Toleranz beginnt immer da, wo es beginnt einem selbst weh zu tun. Vieles was man an Haftbefehl oder überhaupt der gesamten deutschen HipHop-Szene beobachten kann, tut weh. Vieles davon ist lächerlich. Aber vieles von allem ist lächerlich. Nur, um hinter diesen grotesken Wahnsinn zu blicken und dann tatsächlich Rap und die dahinter stehende HipHop-Kultur als etwas zu betrachten, was für viele ein Aufstiegsversprechen ist, das bedarf mehr Mühe als ignorante 280 Zeichen. Rap ist für viele kein Aufstiegsversprechen wegen dem möglichen Reichtum, es ist ein Aufstieg zum gehört und gesehen werden. Gehört werden in einer deutschen Mehrheitsgesellschaft, die diese Milieus immer noch als Randnotizen behandelt, obwohl diese massiv Jugendkultur, Sprache, soziale Werte etc. beeinflusst. Rap dominiert seit Jahren die deutschen Charts. Und man nimmt ihn immer noch nicht ernst. Man nimmt Haftbefehl nicht ernst, maximal als Pausenclown in der Dorfdisko.
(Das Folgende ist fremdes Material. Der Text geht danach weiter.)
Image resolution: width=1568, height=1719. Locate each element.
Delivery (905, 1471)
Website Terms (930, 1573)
Und jetzt alle, zwei – drei: Chabos wissen …
Die stärkste deutsche Waffe heißt Ausgrenzung. Wenn du mit dem Namen Aykut Anhan keinen Termin bei der Wohnungsbesichtigung bekommst, wenn du mit deinen schwarzen Haaren zum x-ten Mal “verdachtsunabhängig” auf dem Bahnsteig nach deinem Ausweis gefragt wirst, wenn du mit deinem dicken deutschen Benz durch die Straße rollst und Karin und Stefan denken: “Bestimmt Drogendealer”. Bist halt gefickt.
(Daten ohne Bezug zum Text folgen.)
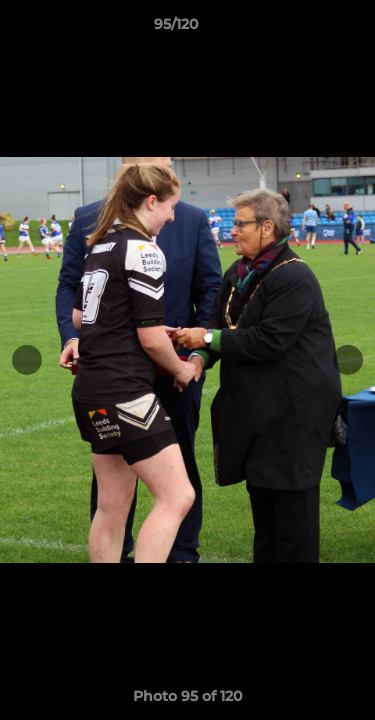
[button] (303, 29)
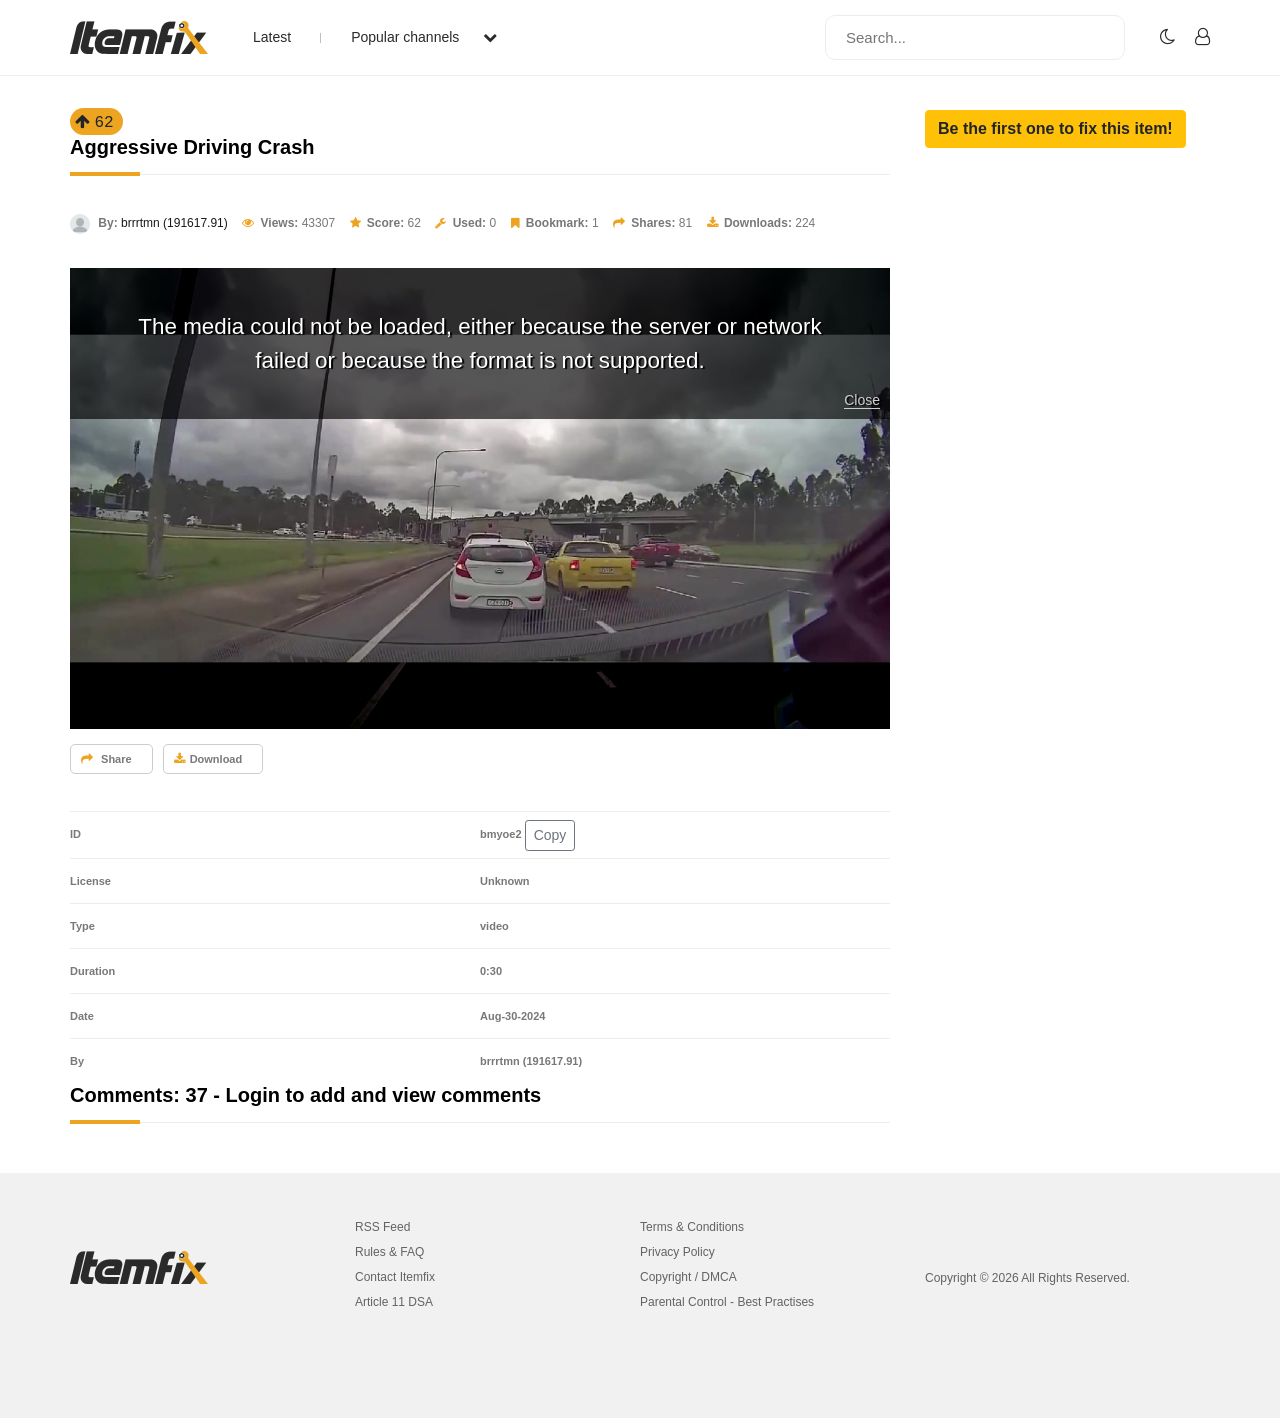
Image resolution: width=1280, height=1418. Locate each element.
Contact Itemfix (395, 1277)
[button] (1055, 129)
Mich hat es heute einfach so hart genervt. Weil mir HipHop was bedeutet. Weil ich selbst HipHop eine Menge zu verdanken habe. Weil ich selbst dachte, nachdem ich von dem Vorfall gehört habe: “Oh man, jetzt komme ich als Fan wieder in Erklärungsnot.” Aber Pustekuchen. Karin und Stefan hatten schon längst ihre Erklärungen gefunden. Es kann ja nur so sein, was in das Mindset der beiden gerade so reinpasst.
Gebt euch die sechs oben verlinkten Videos aus der ‘1999’-Series von Haftbefehl. Und wenn ihr wirklich mal kurz hinter die Kulissen blicken wollt, dann guckt ihr noch die folgende Doku über ihn. Und dann bleibt immer noch genug Zeit für eure Punchlines, Chabos.